Malik justified the ban by saying cell phones are an intricate part of terrorist attacks.
“One, they use them to detonate bombs” he said. “Two, the terrorists communicate among themselves with them. And three, they communicate with the masterminds behind the attacks using mobile phones.”
But it's not just mobile phones that are prohibited. There has also been a ban on the use of motorcycles, because terrorists have used them.
In addition, the government banned YouTube — all of it — for three months after the release of the “Innocence of Muslims” video. The anti-Islam video sparked protests across the Muslim world, including in Pakistan.
Twitter and Facebook have also been banned at different times in previous years. And in 2011, the government attempted to ban from text messages a list of 1,700 phrases it deemed vulgar. Phrases like ‘barf face’ and ‘cyber slimer.’
Furhan Hussain, who works for Bytes For All, a digital-rights organization that has recently started a campaign to challenge online censorship, said the bans are having an impact.
“The need to communicate becomes even more strong in a society that has faced severe dictatorships over the past few decades,” Hussain said. “By blocking channels of communication for civilians, the democratic process becomes even more difficult to establish. In a way, it's a way of sabotaging the entire system.”
Hussain said although the right to information and expression are protected in Pakistan’s constitution, the legal language is ambiguous enough to be exploited.

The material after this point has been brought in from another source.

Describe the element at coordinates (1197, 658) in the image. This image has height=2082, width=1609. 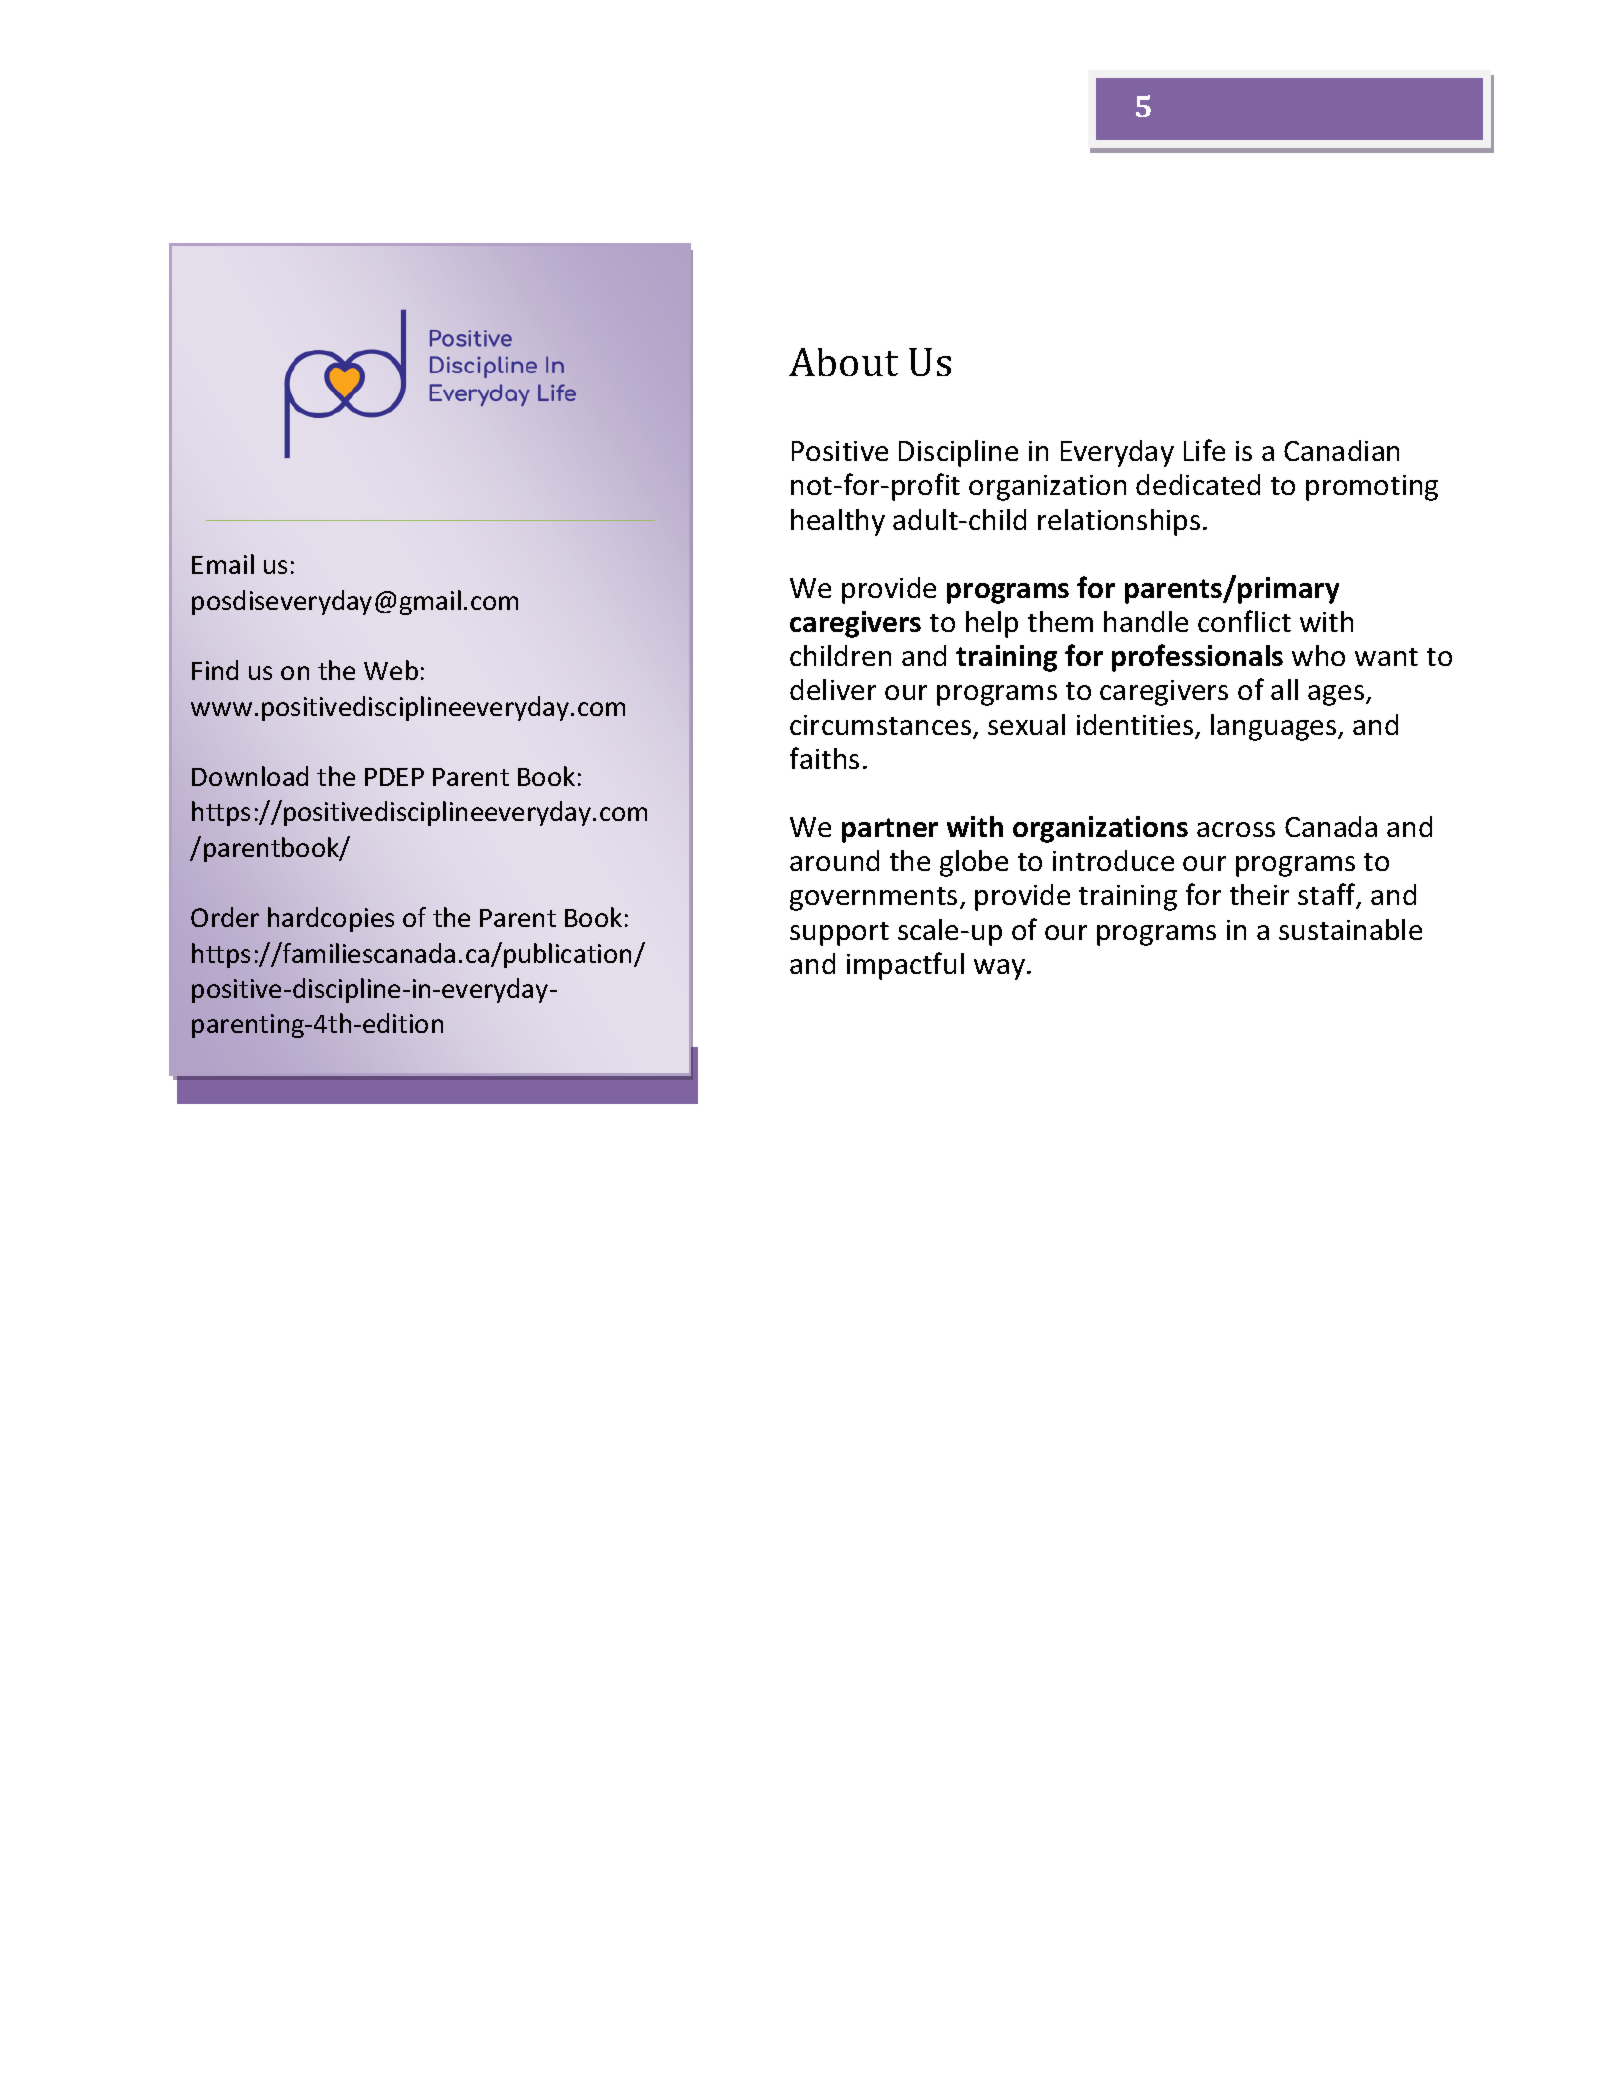
I see `professionals` at that location.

“They can be interpreted, and reinterpreted, and misinterpreted ad nauseam. And that is what the government does as well," he said.
Dr. Nishat Fatima, a gynecologist and the wife of an opposition political leader, is taking the government to court for violating her constitutional rights by banning mobile phone services. Fatima had a patient who was pregnant. The patient wanted to call Fatima when she wasn’t feeling well, but couldn’t because of a cell phone ban.
“When I checked I found that the fetus had died three days earlier,” Fatima said. “Maybe, if the phone network was working at the time, then I could have sent her to the hospital and treated her, and she would have been a mother now.”
Fatima says there’s got to be a limit to what can be banned for the sake of security.
“Why don’t you just put a ban on everything?,” Fatima said. “Don’t allow TVs as it could be that someone uses a TV remote to detonate a bomb? Don’t allow cars to run. Shut down everything. Stop people from breathing. Are the lives of the public so cheap?”
Fatima and others say these bans aren’t just about security, but are about reinforcing the idea that the government has the right to control people’s lives.